O'Connor's ruling said that the full Obamacare program was unconstitutional because in last year's tax overhaul, Congress eliminated a penalty for people who failed to sign up for the program if they did not already have their own health insurance.

The 2012 Supreme Court case was over whether such a penalty was legal -- but now that it is gone, O'Connor says the whole Affordable Care Act should be stricken down because the provision is "the keystone" of the program.

Essentially, without the mandate -- Obamacare cannot stand.

Architects of the program, including the guy who called Americans "stupid," aren't happy about it. Despite arguing for years the mandate was essential to the success of Obamacare, they're now backtracking in an attempt to save what's left. 
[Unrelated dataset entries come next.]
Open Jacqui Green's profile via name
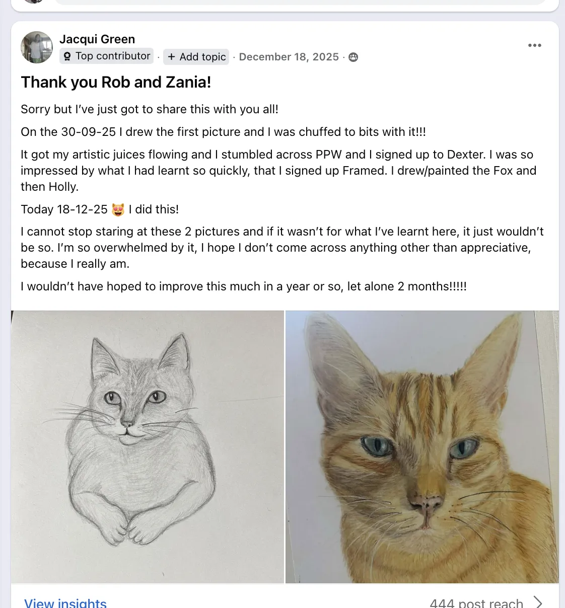This screenshot has width=565, height=608. tap(97, 39)
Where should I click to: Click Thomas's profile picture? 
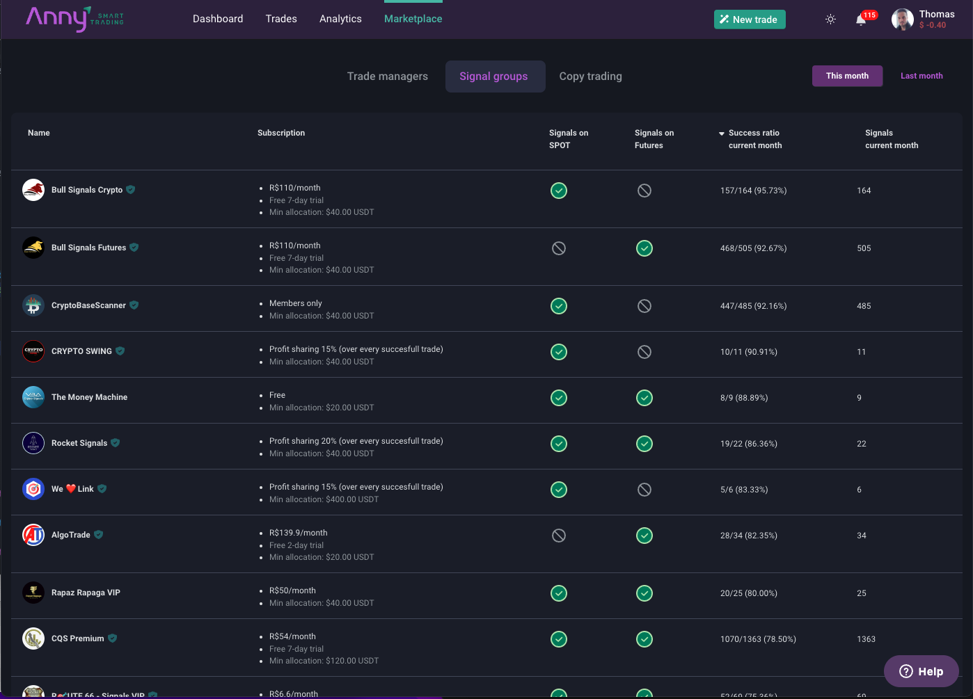(902, 19)
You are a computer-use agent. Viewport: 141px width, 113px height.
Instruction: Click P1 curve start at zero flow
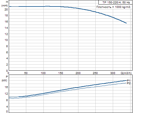[9, 97]
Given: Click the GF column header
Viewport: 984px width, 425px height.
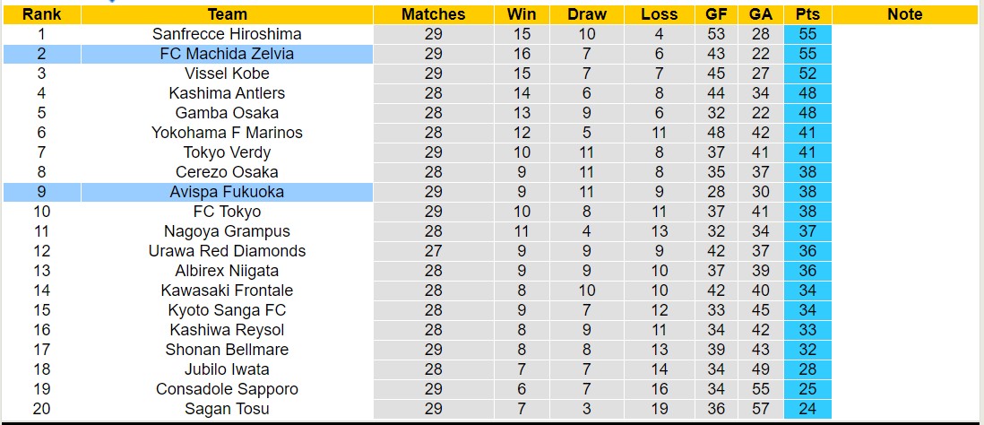Looking at the screenshot, I should click(715, 14).
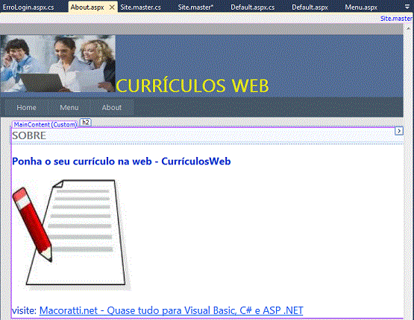Click the scrollbar up arrow
414x320 pixels.
(409, 28)
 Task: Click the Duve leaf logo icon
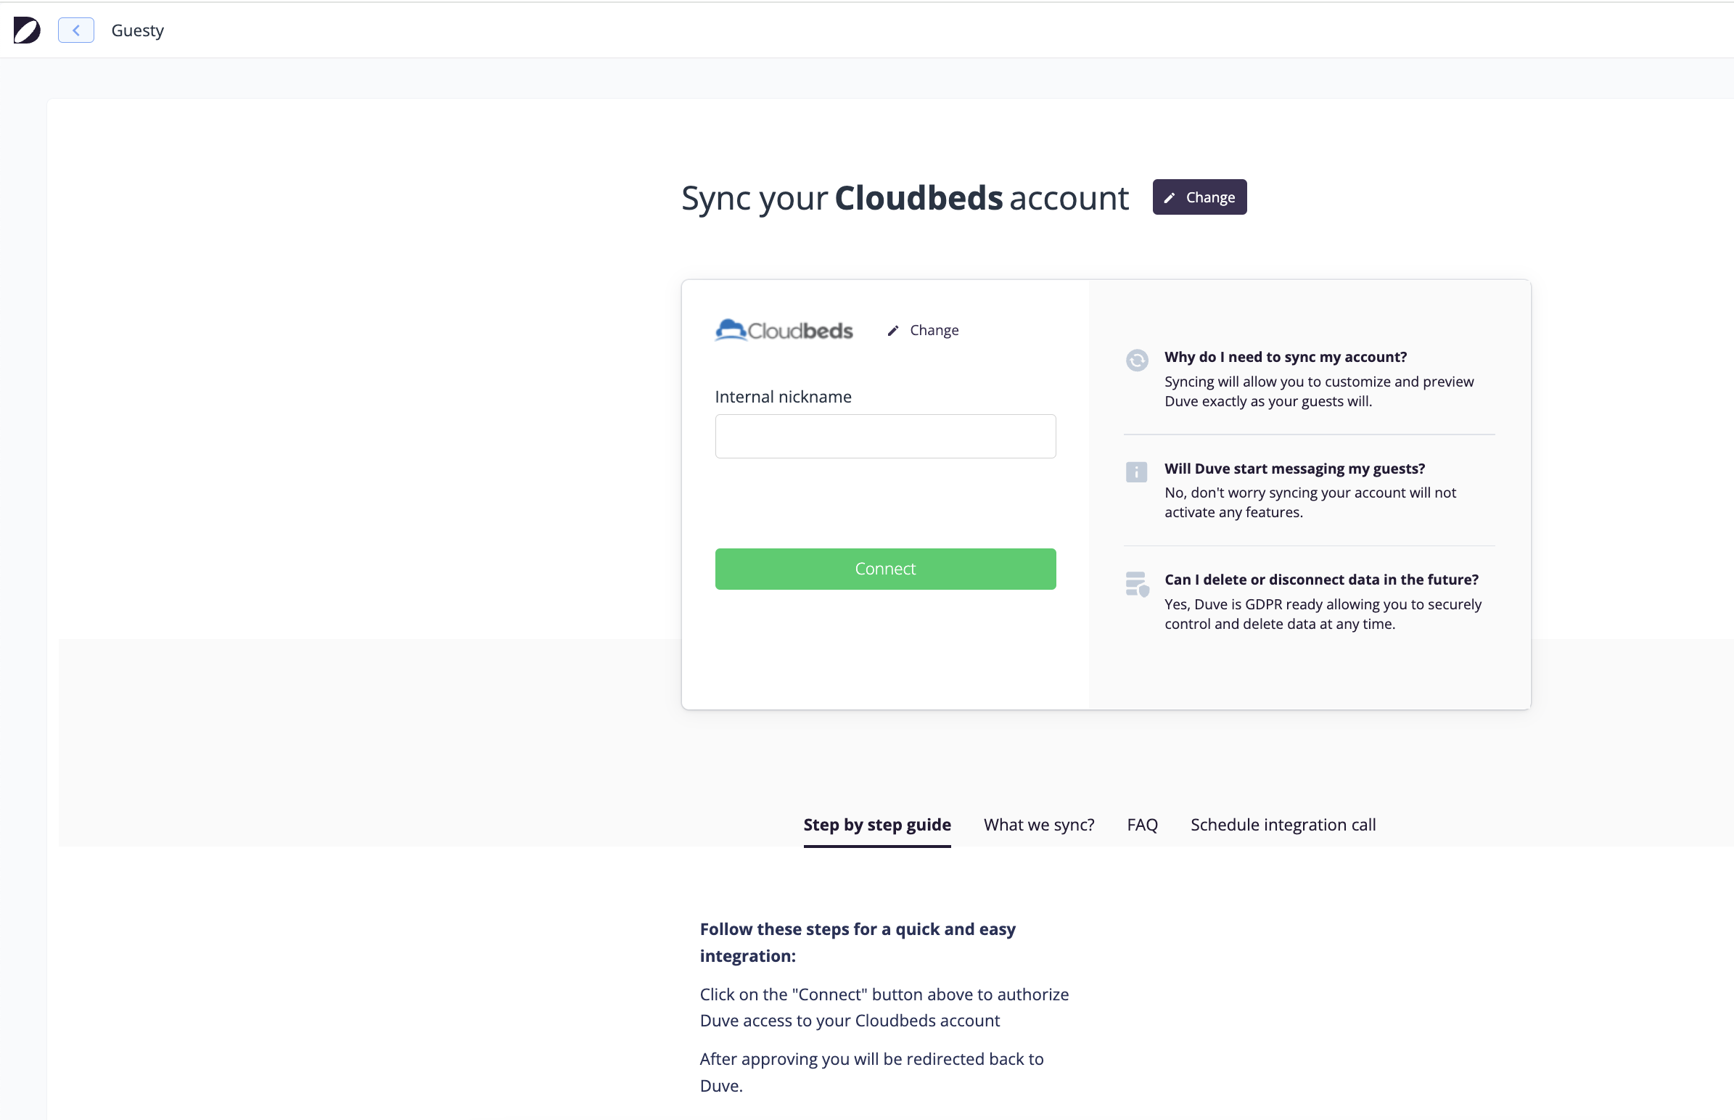pyautogui.click(x=27, y=30)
"I think when the law passed we all thought the mandate was a very important part of the law. We have now basically been proven that it's important but not as important as we thought because look, we now have experience of the law without it, they removed the mandate. And we are seeing it weakens the law, it raises premiums, but the law still remains quite strong, albeit not as strong as it would have been," Obamacare architect Jonathan Gruber said on CNN over the weekend. "So we have seen empirically that the law -- that it is severable. The law still works without it. Congress in its wisdom has declared that it's severable, has said, look, we're going to keep the law but remove the mandate penalty. So really there is just no basis for a judge in Texas to just say despite what the body that represents the American people have said, I'm going to decide this is not severable. There's just no reason to do it."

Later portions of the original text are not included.